| ATTIVITÀ RICHIESTA 1 |
Nel testo sulla parola di Dio, a che cosa Isaia paragona la Parola per chi l'accoglie?
| ATTIVITÀ RICHIESTA 2 |
Riporta il passo del testo sulla parola di Dio che comincia con "Ecco allora la" e finisce con "rapporto col Signore.".

─── TESTO DEL DOCUMENTO ───

Ecco allora la risposta alla problematica angosciata dei discepoli “Come mai la parola – che è di Dio – è rifiutata, poco forte ed efficace?”: perché essa, essendo parola di Dio, “funziona” come “funziona” Dio, e cioè acconsentendo a lasciarsi pervadere dalla logica della debolezza, del rispetto e della libertà. Essa non vuole/può (perché è di Dio e Dio è fatto così) imporsi, farsi accettare per forza, ma ha sempre i tratti del “se vuoi”, a costo di essere incompresa, disprezzata e addirittura inefficace! Isaia ha ragione, per chi l’accoglie, la Parola è come la pioggia e la neve, che scende dal cielo e non vi ritorna senza irrigare, fecondare e far germogliare, perché dia il seme a chi semina e il pane a chi mangia... Ma appunto: per chi la accoglie, per chi si decide per avventurar la vita nel rapporto col Signore.

─── DATI FORNITI ───

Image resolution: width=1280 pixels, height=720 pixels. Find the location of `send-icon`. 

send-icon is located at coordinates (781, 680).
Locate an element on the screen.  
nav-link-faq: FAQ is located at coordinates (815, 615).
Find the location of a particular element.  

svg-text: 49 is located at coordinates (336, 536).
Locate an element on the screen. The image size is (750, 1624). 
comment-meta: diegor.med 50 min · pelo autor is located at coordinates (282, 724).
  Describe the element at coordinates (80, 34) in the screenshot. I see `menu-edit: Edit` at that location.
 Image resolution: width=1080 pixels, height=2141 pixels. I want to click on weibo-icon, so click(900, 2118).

───

| RISULTATO 1 |
Alla pioggia e alla neve, che scendono dal cielo e non vi ritornano senza irrigare, fecondare e far germogliare.

| RISULTATO 2 |
Ecco allora la risposta alla problematica angosciata dei discepoli “Come mai la parola – che è di Dio – è rifiutata, poco forte ed efficace?”: perché essa, essendo parola di Dio, “funziona” come “funziona” Dio, e cioè acconsentendo a lasciarsi pervadere dalla logica della debolezza, del rispetto e della libertà. Essa non vuole/può (perché è di Dio e Dio è fatto così) imporsi, farsi accettare per forza, ma ha sempre i tratti del “se vuoi”, a costo di essere incompresa, disprezzata e addirittura inefficace! Isaia ha ragione, per chi l’accoglie, la Parola è come la pioggia e la neve, che scende dal cielo e non vi ritorna senza irrigare, fecondare e far germogliare, perché dia il seme a chi semina e il pane a chi mangia... Ma appunto: per chi la accoglie, per chi si decide per avventurar la vita nel rapporto col Signore.